Note also that this implementation currently does not support producing metadata for StreamedGraph graphs (see dipper/graph/StreamedGraph.py). StreamedGraph is currently not being used for any ingests, so this isn’t a problem. There was talk of using StreamedGraph for a rewrite/refactor of the Clinvar ingest, which would probably require adding support here for StreamedGraph’s.

get_graph()¶: This method returns the dataset graph :param :return: dataset graph

get_license()¶: This method returns the license info :param :return: license info

static hash_id(word)¶

Given a string, make a hash Duplicated from Source.py.
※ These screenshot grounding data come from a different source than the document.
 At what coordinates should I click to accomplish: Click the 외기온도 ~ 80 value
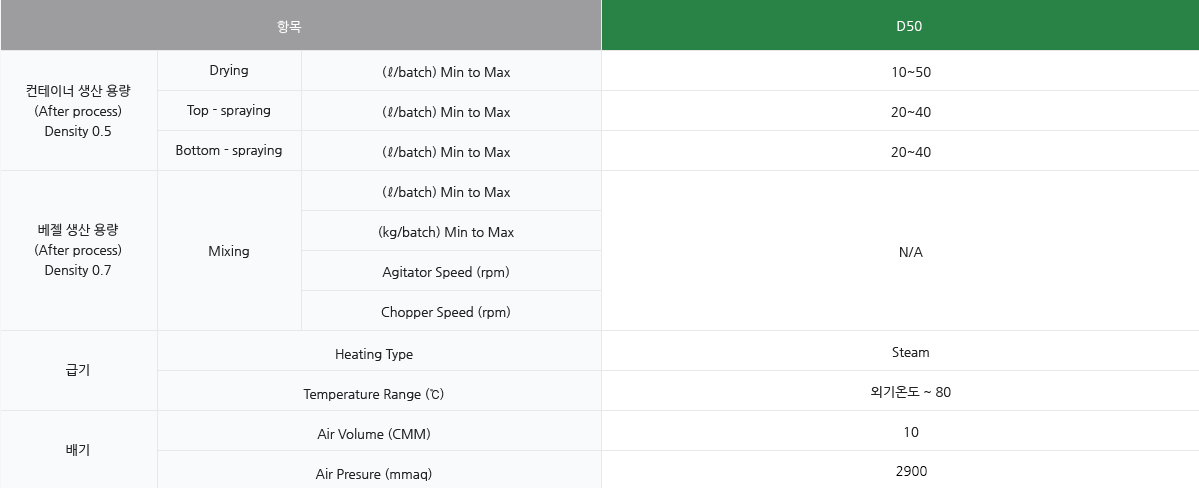click(x=910, y=392)
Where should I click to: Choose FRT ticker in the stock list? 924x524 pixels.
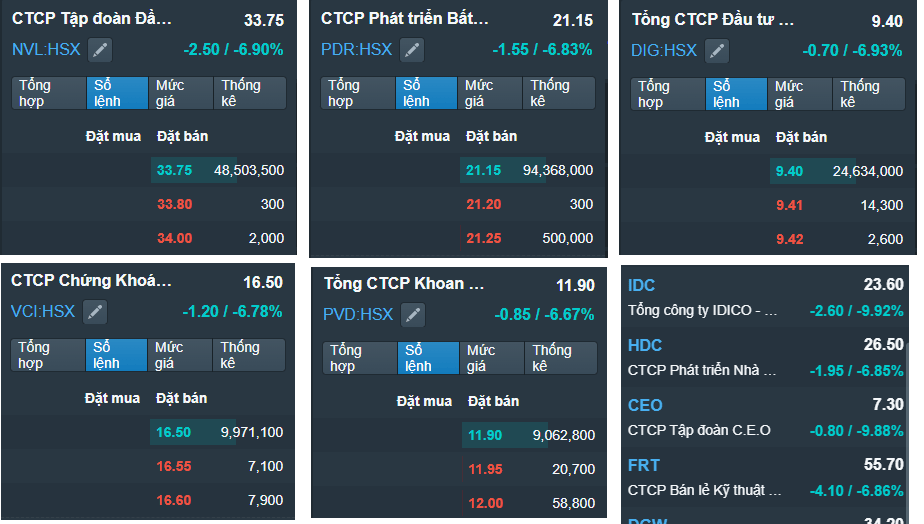coord(643,465)
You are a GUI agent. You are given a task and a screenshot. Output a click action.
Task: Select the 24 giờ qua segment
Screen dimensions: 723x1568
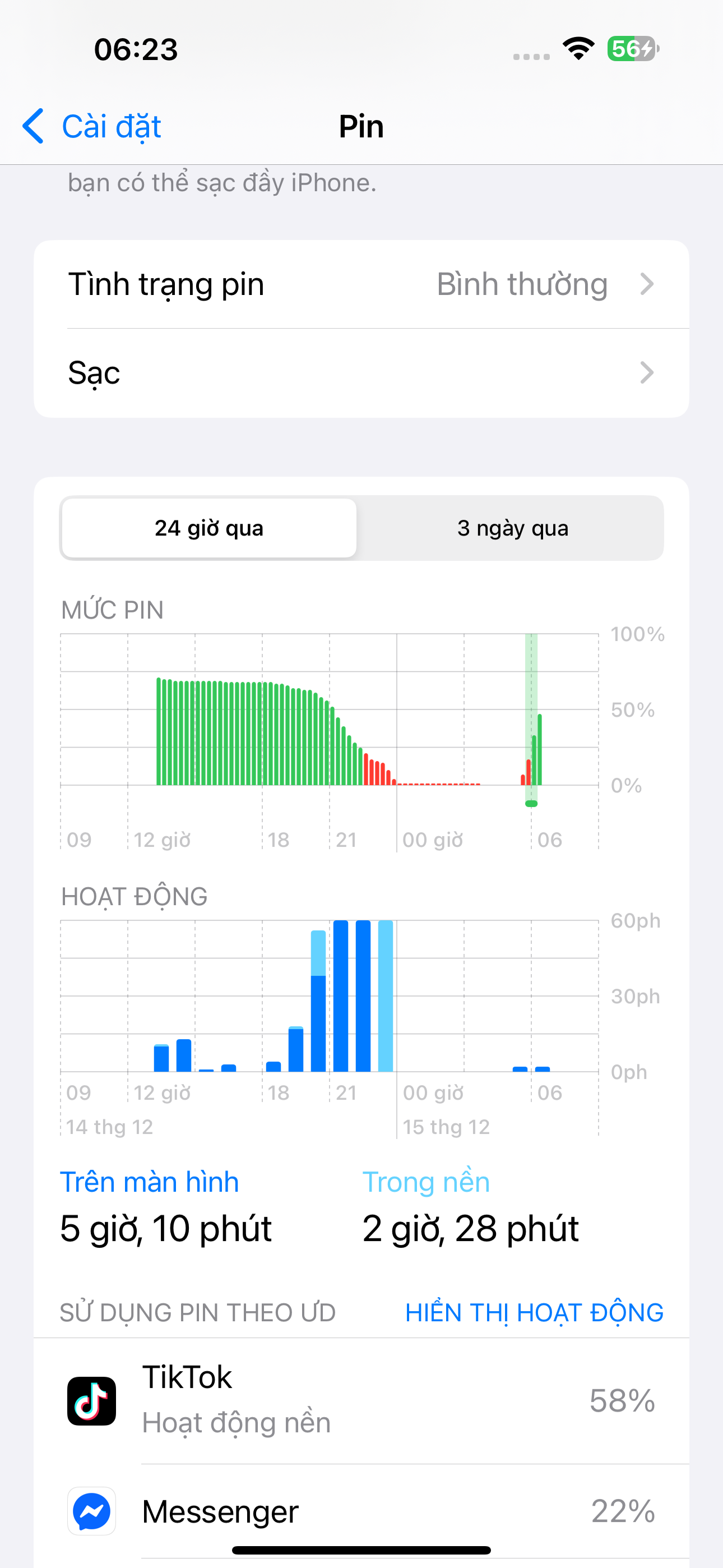(x=208, y=528)
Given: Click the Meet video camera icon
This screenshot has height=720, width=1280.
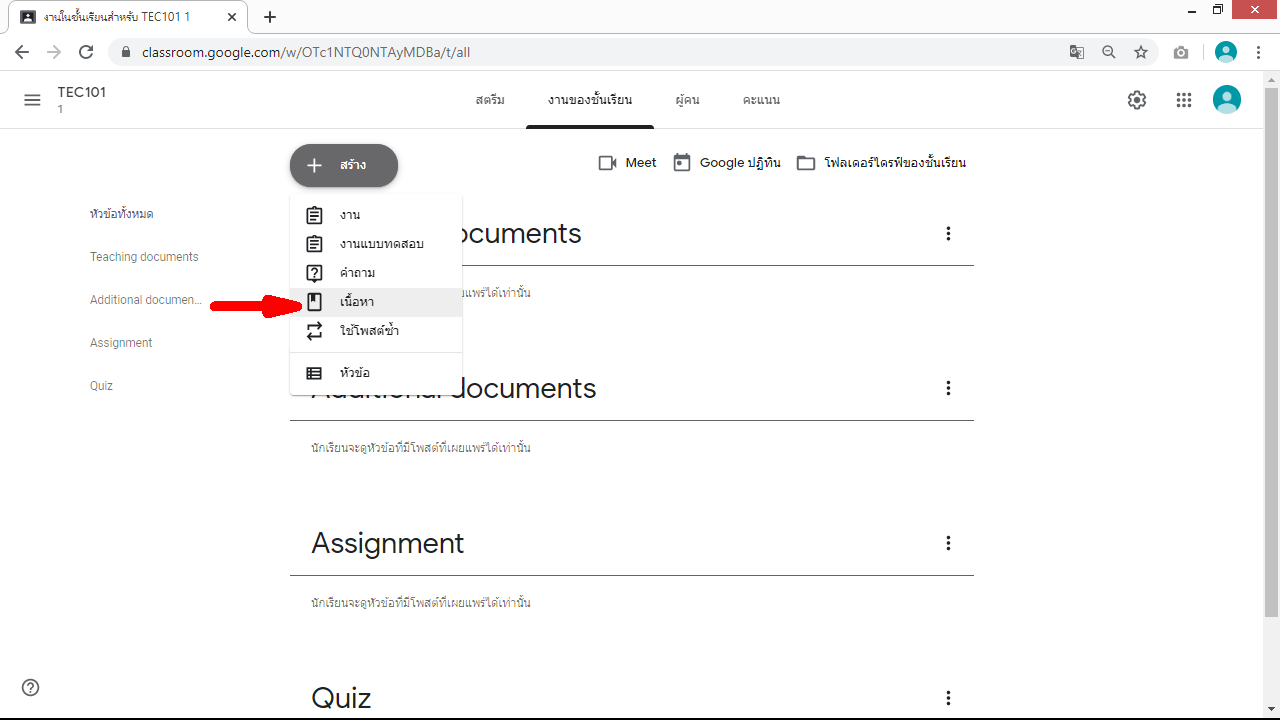Looking at the screenshot, I should point(607,163).
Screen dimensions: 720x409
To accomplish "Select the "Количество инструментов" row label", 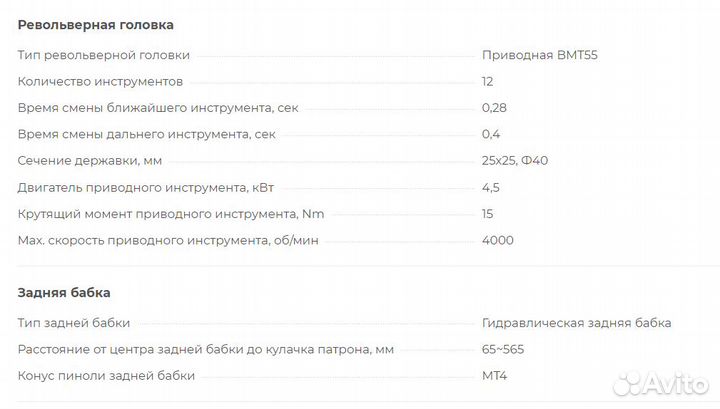I will [100, 82].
Parameters:	word – str string to be hashed
Returns:	hash of id

static make_id(long_string, prefix='MONARCH')¶: A method to create DETERMINISTIC identifiers based on a string’s digest. currently implemented with sha1 Duplicated from Source.py to avoid circular imports. :param long_string: string to use to generate identifier :param prefix: prefix to prepend to identifier [Monarch] :return: a Monarch identifier

set_citation(citation_id)¶: This method adds [citaton_id] argument to the set of citations, and also adds a triple indicating that version level cito:citesAsAuthority [citation_id] :param: citation_id :return: none

set_ingest_source(url, predicate=None, is_object_literal=False)¶

This method writes a triple to the dataset graph indicating that the ingest used a file or resource at [url] during the ingest.

Triple emitted is version_level_curie dc:source [url]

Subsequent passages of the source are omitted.